Write the data from the line containing "The image size" through the line containing "point(52,324)", inclusive, as a JSON list of strings with one string per line, skipping blank lines and leaving out the pictures.

▶ Record extracts:
□ □ □ □ □ □ □

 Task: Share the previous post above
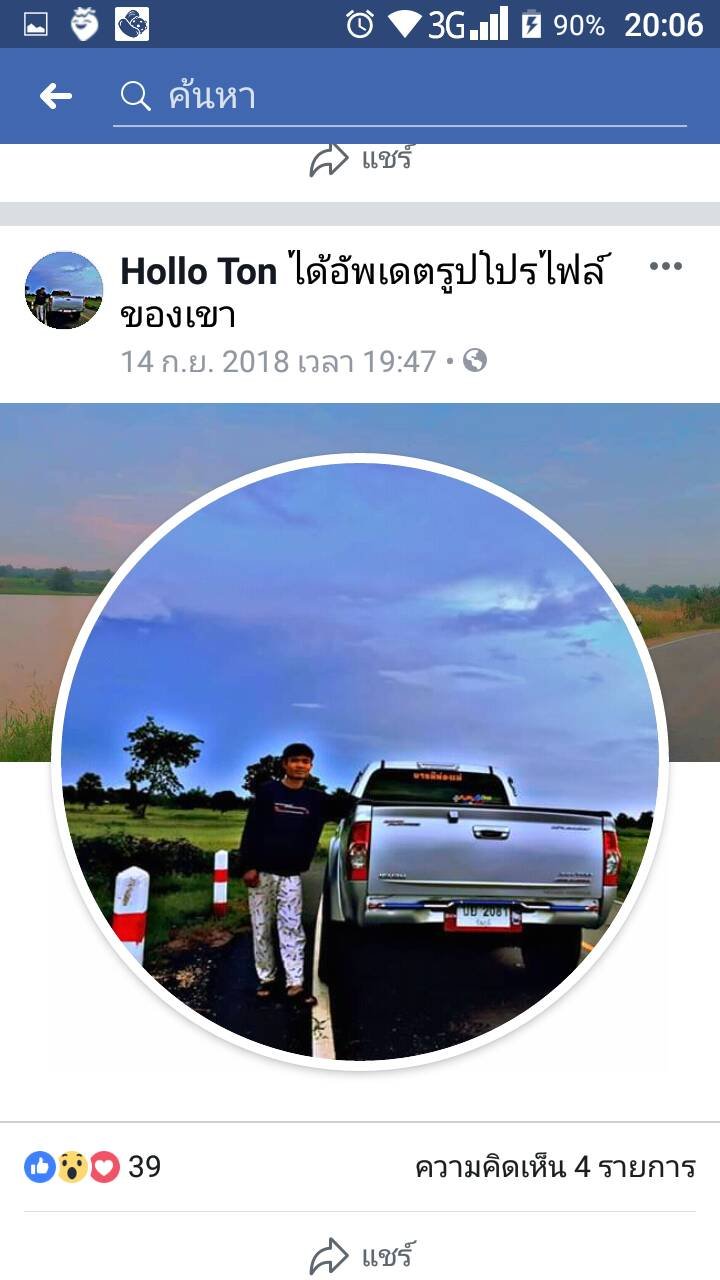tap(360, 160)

□ □ □ □ □ □ □

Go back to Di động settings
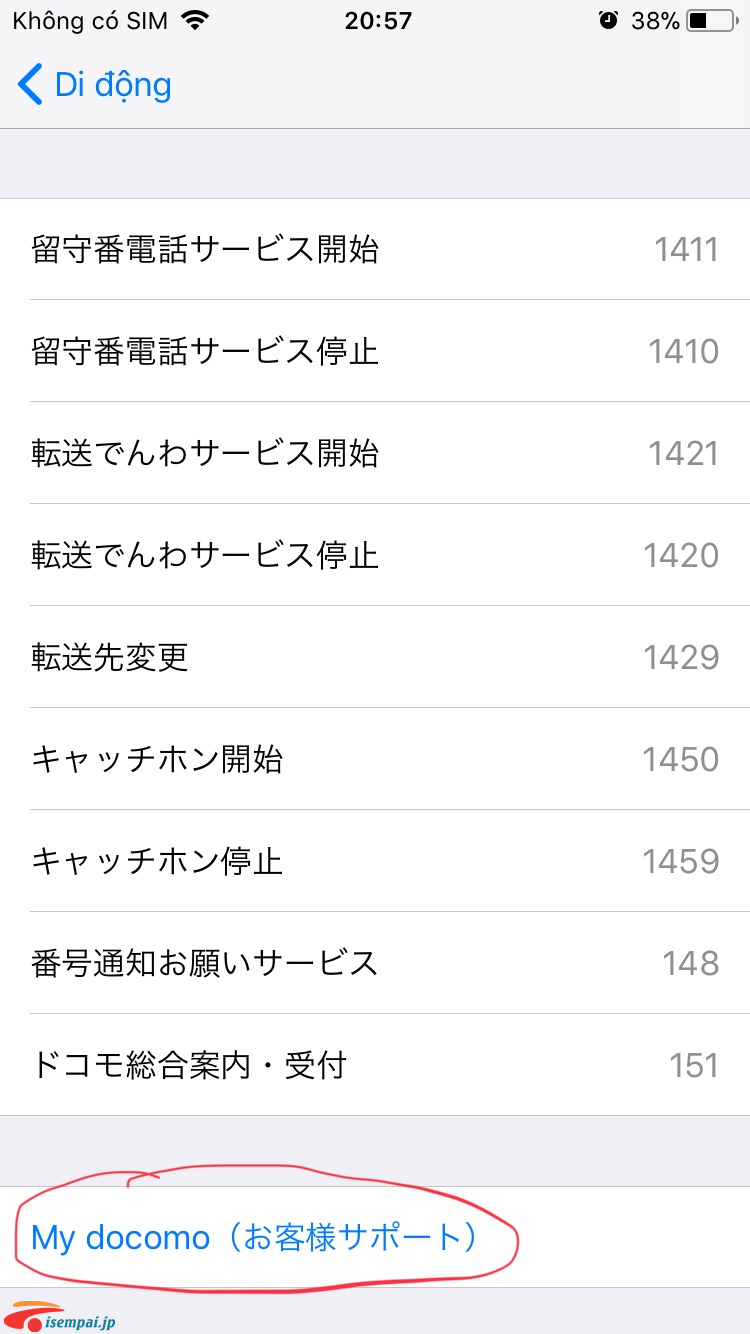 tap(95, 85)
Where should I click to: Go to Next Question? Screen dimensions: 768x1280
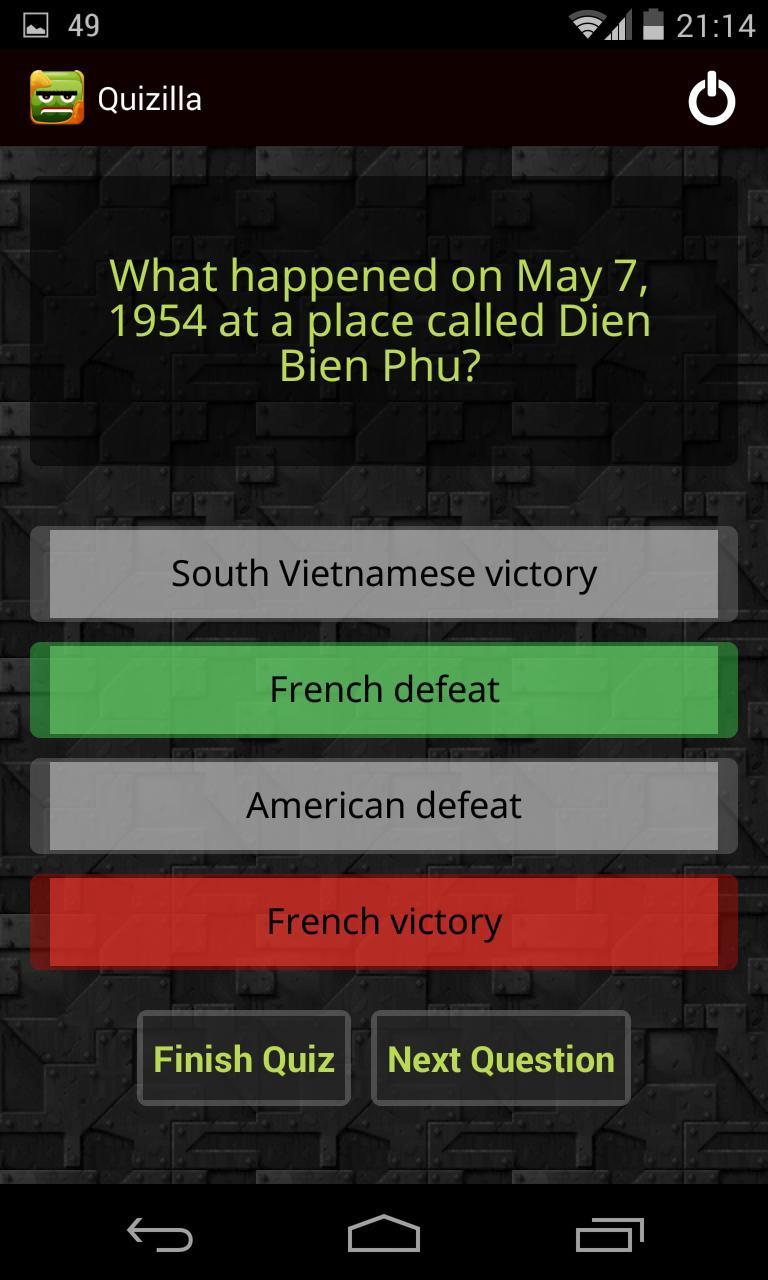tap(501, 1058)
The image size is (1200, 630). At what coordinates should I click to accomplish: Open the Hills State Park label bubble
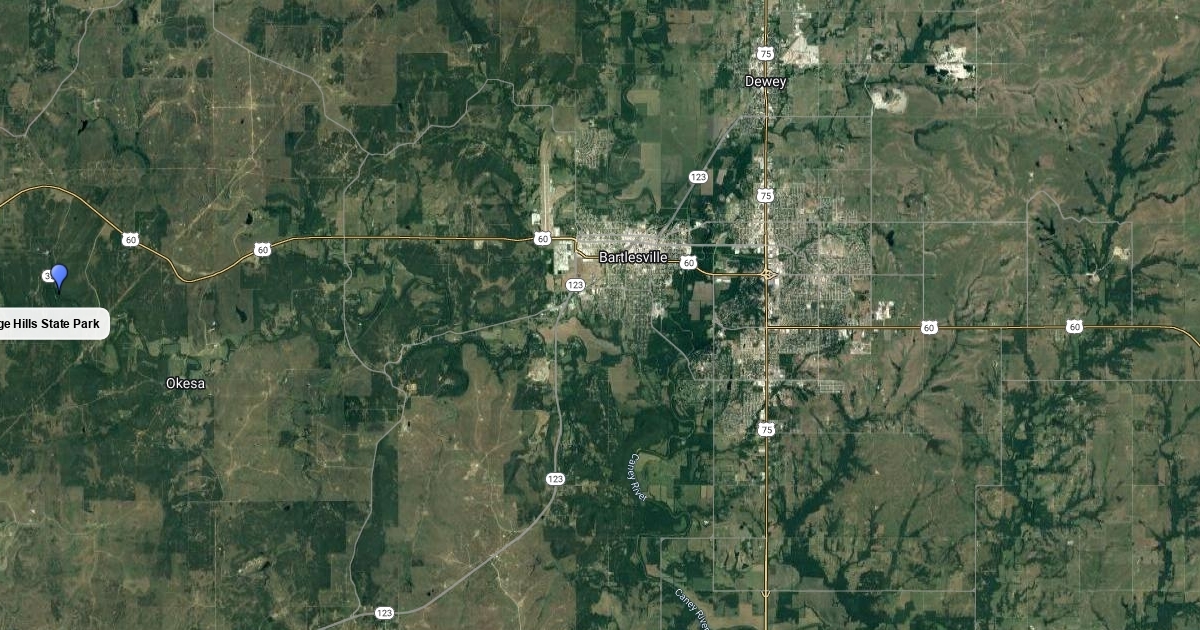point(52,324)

□ □ □ □ □ □ □

▶ Completed task:
[
  "The image size is (1200, 630). At what coordinates should I click to accomplish: Open the Hills State Park label bubble",
  "point(52,324)"
]